**EXERCISE AIM:** Reproduce word for word the entries from the very first line up to and including the line containing "dialogue-line: 別看陽同學這樣， is".

**SUPPLIED DATA:**
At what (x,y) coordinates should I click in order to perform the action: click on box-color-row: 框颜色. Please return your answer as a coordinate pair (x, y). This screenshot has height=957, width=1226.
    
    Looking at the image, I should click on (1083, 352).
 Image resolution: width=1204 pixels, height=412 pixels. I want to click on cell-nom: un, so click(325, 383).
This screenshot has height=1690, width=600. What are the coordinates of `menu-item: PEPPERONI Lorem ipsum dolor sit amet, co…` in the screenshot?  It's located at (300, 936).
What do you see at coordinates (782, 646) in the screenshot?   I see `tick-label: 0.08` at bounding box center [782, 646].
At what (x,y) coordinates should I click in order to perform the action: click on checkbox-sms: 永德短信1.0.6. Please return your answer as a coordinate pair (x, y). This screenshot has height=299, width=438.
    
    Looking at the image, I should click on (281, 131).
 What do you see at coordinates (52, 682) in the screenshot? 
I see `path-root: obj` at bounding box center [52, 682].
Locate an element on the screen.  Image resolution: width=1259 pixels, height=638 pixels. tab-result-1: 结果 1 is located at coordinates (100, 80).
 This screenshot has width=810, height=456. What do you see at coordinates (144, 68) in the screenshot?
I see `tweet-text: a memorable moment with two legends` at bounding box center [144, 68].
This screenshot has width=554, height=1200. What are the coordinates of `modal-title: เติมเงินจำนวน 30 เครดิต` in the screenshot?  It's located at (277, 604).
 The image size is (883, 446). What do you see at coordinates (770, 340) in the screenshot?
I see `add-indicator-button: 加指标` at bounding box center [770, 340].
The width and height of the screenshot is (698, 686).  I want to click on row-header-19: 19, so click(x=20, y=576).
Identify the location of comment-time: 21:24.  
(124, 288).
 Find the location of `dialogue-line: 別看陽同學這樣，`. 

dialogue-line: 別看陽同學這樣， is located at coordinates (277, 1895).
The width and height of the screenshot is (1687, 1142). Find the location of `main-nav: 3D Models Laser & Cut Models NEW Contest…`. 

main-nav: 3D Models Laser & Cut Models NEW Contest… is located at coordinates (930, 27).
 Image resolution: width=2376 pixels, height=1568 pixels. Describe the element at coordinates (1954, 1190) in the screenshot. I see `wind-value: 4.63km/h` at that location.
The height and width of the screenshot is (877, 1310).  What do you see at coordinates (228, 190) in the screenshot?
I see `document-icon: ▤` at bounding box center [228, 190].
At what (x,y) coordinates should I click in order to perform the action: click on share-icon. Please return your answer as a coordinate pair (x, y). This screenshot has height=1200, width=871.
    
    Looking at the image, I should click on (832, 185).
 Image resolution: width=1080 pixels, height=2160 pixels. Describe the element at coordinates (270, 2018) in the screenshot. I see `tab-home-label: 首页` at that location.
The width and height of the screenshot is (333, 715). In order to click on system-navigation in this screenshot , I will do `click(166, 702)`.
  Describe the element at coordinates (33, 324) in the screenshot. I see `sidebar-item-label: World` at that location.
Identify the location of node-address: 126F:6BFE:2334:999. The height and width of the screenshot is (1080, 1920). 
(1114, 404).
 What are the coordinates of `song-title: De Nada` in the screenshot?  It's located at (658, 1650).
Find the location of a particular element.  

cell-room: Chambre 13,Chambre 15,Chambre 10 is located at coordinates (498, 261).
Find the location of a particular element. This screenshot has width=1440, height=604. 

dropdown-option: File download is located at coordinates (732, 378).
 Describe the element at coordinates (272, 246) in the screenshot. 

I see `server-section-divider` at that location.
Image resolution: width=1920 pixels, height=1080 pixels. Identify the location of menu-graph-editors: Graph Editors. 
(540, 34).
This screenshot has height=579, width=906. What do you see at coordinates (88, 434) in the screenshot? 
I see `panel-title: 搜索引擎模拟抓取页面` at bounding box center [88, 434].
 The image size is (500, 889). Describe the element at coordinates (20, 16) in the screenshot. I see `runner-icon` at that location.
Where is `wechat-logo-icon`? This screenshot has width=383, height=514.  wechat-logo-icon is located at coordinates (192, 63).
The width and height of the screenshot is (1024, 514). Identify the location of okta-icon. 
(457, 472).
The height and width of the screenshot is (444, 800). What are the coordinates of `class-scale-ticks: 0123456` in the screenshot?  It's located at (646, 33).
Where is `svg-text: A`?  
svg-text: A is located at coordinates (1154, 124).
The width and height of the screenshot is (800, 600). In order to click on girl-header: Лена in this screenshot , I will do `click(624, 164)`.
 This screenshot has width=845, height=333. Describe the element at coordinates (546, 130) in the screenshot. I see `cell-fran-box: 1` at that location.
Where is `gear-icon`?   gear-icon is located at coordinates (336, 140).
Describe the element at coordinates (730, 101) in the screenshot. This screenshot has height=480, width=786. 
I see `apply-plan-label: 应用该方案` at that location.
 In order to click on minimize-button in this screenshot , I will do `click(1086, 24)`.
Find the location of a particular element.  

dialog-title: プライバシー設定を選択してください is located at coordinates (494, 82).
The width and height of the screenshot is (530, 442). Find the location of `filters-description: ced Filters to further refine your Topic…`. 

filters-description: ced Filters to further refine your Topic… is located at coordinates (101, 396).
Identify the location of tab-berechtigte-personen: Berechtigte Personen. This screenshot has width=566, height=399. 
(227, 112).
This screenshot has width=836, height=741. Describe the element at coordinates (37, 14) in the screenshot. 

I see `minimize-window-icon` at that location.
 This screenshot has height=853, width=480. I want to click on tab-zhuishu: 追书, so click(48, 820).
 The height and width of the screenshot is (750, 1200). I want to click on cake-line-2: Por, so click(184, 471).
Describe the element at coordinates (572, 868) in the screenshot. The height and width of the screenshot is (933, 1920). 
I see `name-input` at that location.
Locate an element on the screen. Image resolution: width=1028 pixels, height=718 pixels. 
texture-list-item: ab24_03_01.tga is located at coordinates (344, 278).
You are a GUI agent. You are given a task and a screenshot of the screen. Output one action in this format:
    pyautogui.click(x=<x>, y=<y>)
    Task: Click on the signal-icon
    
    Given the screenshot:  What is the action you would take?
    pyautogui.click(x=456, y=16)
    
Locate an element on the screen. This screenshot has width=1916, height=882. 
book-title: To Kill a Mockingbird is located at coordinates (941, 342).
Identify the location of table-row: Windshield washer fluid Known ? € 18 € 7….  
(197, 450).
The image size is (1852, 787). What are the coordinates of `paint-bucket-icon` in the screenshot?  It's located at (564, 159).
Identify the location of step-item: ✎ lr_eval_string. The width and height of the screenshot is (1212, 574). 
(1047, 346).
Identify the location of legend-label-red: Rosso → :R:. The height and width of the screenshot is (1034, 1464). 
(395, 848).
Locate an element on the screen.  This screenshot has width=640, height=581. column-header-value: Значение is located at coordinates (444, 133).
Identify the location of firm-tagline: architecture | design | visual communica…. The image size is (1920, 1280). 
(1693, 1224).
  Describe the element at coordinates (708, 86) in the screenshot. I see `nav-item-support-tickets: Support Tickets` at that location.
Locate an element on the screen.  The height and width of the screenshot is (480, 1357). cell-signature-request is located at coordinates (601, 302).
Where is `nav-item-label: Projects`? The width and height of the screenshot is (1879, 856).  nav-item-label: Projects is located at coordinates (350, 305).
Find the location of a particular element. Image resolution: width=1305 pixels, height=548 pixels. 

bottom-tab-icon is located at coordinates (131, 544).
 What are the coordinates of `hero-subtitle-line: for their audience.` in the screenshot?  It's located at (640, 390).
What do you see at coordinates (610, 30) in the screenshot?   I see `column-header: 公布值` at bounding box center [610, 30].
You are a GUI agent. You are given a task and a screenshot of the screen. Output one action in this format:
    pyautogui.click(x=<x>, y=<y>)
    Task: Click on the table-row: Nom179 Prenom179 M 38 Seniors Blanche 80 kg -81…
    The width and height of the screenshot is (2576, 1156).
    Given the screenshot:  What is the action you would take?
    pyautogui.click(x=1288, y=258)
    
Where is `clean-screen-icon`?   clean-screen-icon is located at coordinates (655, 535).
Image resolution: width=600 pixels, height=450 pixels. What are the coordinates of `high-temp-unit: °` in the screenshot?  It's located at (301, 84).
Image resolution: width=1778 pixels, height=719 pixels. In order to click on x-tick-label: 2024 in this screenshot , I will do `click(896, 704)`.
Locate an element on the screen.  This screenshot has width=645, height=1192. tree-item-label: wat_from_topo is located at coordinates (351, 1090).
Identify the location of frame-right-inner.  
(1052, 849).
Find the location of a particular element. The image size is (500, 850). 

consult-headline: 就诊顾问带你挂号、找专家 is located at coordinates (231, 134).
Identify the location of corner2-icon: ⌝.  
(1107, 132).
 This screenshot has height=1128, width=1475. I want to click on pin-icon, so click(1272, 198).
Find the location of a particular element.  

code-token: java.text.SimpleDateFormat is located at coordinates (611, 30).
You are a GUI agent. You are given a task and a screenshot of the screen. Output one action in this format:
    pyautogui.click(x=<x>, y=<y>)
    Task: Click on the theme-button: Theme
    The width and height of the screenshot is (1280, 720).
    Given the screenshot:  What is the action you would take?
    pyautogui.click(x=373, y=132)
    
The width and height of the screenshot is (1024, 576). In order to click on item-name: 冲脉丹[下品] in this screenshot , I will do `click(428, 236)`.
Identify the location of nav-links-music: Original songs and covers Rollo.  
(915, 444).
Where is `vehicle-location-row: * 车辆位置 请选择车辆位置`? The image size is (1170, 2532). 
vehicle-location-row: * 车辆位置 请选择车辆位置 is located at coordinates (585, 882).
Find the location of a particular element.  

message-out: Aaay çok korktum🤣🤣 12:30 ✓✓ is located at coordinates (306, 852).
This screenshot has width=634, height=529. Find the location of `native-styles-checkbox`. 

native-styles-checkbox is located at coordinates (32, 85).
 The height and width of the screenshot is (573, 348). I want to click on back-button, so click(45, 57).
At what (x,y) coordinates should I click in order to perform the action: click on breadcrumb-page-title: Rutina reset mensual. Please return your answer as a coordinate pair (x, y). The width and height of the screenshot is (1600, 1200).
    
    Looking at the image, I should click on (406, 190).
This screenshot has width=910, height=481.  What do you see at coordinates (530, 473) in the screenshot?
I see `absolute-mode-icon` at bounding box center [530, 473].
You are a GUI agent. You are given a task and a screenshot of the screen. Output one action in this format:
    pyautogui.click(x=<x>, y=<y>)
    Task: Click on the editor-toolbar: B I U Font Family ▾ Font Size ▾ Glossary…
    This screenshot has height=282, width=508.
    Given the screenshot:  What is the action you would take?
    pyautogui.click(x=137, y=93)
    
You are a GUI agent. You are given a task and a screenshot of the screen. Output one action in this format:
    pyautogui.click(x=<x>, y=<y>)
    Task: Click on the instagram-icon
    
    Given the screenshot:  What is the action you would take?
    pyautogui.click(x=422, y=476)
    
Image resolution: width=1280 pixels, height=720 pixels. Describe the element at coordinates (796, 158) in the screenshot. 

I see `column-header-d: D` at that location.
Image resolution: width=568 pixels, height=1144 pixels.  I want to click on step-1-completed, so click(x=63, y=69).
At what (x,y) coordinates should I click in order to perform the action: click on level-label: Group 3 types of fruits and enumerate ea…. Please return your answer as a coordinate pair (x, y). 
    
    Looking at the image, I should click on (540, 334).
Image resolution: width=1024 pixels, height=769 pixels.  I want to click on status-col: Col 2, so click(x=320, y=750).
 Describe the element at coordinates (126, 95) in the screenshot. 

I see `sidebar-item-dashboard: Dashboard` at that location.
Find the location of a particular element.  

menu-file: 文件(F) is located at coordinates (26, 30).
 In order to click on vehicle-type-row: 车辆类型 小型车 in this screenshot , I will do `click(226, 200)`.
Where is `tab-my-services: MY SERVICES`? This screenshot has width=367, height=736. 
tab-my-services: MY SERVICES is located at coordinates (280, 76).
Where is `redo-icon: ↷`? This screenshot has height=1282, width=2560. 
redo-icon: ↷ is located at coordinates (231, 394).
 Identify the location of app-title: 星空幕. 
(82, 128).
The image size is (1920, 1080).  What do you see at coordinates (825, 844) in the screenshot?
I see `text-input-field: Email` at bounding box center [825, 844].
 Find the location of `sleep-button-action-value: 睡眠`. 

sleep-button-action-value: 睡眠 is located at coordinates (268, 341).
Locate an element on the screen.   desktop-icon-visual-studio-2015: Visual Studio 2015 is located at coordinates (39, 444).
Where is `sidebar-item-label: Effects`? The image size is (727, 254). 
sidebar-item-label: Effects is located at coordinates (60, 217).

**RESPONSE:**
At what (x,y) coordinates should I click in order to perform the action: click on box-color-row: 框颜色. Please return your answer as a coordinate pair (x, y). This screenshot has height=957, width=1226.
    
    Looking at the image, I should click on (1083, 352).
 Image resolution: width=1204 pixels, height=412 pixels. I want to click on cell-nom: un, so click(325, 383).
This screenshot has height=1690, width=600. What are the coordinates of `menu-item: PEPPERONI Lorem ipsum dolor sit amet, co…` in the screenshot?  It's located at (300, 936).
What do you see at coordinates (782, 646) in the screenshot?   I see `tick-label: 0.08` at bounding box center [782, 646].
At what (x,y) coordinates should I click in order to perform the action: click on checkbox-sms: 永德短信1.0.6. Please return your answer as a coordinate pair (x, y). This screenshot has height=299, width=438.
    
    Looking at the image, I should click on (281, 131).
 What do you see at coordinates (52, 682) in the screenshot? 
I see `path-root: obj` at bounding box center [52, 682].
Locate an element on the screen.  Image resolution: width=1259 pixels, height=638 pixels. tab-result-1: 结果 1 is located at coordinates (100, 80).
 This screenshot has width=810, height=456. What do you see at coordinates (144, 68) in the screenshot?
I see `tweet-text: a memorable moment with two legends` at bounding box center [144, 68].
This screenshot has width=554, height=1200. What are the coordinates of `modal-title: เติมเงินจำนวน 30 เครดิต` in the screenshot?  It's located at (277, 604).
 The image size is (883, 446). What do you see at coordinates (770, 340) in the screenshot?
I see `add-indicator-button: 加指标` at bounding box center [770, 340].
The width and height of the screenshot is (698, 686).  I want to click on row-header-19: 19, so click(x=20, y=576).
Identify the location of comment-time: 21:24.  
(124, 288).
 Find the location of `dialogue-line: 別看陽同學這樣，`. 

dialogue-line: 別看陽同學這樣， is located at coordinates (277, 1895).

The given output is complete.